**Task to complete**
From the data, return each line holding the word "Select".

┌──

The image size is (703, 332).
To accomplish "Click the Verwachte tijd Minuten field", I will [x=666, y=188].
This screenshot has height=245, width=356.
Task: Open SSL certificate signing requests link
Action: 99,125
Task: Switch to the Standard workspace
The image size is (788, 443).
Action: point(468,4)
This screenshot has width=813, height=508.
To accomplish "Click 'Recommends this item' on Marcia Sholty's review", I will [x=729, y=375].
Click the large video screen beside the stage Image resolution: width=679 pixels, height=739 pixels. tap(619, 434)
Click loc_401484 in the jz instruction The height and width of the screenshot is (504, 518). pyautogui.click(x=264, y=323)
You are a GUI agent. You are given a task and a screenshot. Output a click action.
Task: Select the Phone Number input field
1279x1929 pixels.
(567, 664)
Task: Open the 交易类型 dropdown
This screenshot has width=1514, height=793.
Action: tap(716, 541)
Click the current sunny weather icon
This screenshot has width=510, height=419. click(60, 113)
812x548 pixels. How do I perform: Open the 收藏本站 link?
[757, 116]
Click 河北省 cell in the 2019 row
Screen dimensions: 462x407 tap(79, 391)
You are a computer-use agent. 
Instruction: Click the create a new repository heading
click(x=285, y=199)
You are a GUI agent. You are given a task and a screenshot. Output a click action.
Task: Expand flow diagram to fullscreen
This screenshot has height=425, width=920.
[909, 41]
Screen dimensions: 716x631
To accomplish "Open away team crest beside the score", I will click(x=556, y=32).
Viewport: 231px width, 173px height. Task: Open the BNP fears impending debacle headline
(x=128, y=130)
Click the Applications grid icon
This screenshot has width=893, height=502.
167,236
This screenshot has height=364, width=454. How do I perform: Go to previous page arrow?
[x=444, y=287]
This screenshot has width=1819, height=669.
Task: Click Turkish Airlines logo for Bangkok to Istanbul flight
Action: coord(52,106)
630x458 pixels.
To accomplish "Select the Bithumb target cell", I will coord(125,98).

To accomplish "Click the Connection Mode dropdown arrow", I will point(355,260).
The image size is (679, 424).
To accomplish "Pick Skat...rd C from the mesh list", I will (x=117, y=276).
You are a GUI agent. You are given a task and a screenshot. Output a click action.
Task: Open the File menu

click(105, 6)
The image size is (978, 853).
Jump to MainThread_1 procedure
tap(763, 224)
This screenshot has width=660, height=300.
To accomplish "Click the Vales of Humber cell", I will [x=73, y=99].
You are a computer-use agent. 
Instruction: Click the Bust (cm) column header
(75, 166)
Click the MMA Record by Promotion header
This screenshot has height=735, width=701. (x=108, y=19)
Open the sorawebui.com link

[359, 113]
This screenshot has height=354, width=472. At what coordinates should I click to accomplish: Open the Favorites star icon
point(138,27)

└──

**Written response**
Task: Select the Phone Number input field
To accomplish "Select the Bithumb target cell", I will coord(125,98).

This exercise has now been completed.